Files
SubMiner/backlog/tasks/task-203 - Restore-known-and-JLPT-annotation-for-reading-mismatch-tokens.md

48 lines
1.7 KiB
Markdown

---
id: TASK-203
title: Restore known and JLPT annotation for reading-mismatch subtitle tokens
status: Done
assignee:
- Codex
created_date: '2026-03-19 18:25'
updated_date: '2026-03-19 18:25'
labels:
- subtitle
- bug
dependencies: []
references:
- src/core/services/tokenizer/annotation-stage.ts
- src/core/services/tokenizer/annotation-stage.test.ts
priority: medium
ordinal: 105721
---
## Description
<!-- SECTION:DESCRIPTION:BEGIN -->
Some subtitle tokens lose both known-word coloring and JLPT underline even though the popup resolves a valid dictionary term. Repro example: `大体` in `大体 僕だって困ってたんですよ!` can be known via kana-only Anki data (`だいたい`) while JLPT lookup should still resolve from the kanji surface/headword.

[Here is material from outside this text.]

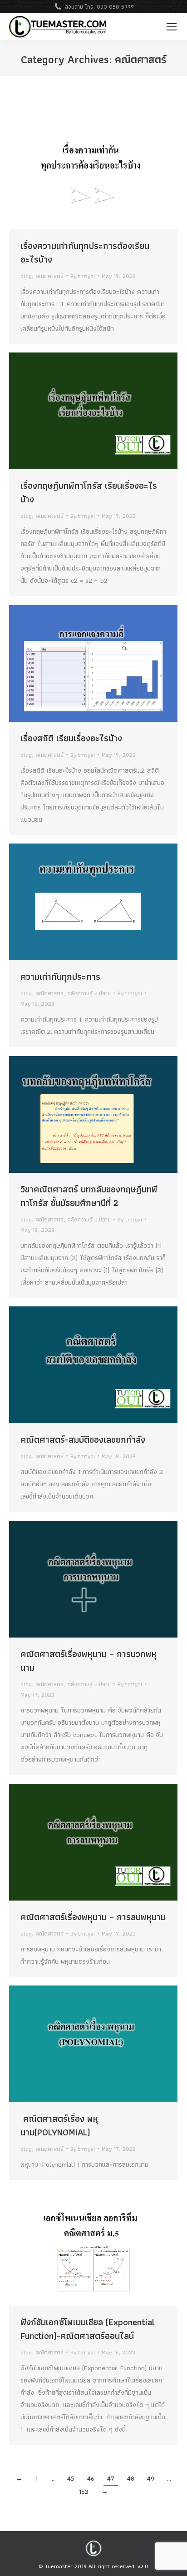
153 (84, 2491)
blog (26, 276)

<!-- SECTION:DESCRIPTION:END -->
## Acceptance Criteria
<!-- AC:BEGIN -->
- [x] #1 Subtitle annotation can mark a token known via its reading when the configured headword/surface lookup misses.
- [x] #2 JLPT eligibility no longer drops valid kanji terms just because their reading contains repeated kana patterns.
- [x] #3 Regression coverage locks the combined known + JLPT case for `大体`.
<!-- AC:END -->
## Outcome
<!-- SECTION:OUTCOME:BEGIN -->
Known-word annotation now falls back to the token reading after the configured headword/surface lookup misses, so kana-only known-card entries still light up matching subtitle tokens. JLPT eligibility now ignores repeated-kana noise checks on the reading when a real surface/headword is present, which preserves JLPT tagging for words like `大体`.
Verification:
- `bun test src/core/services/tokenizer/annotation-stage.test.ts`
<!-- SECTION:OUTCOME:END -->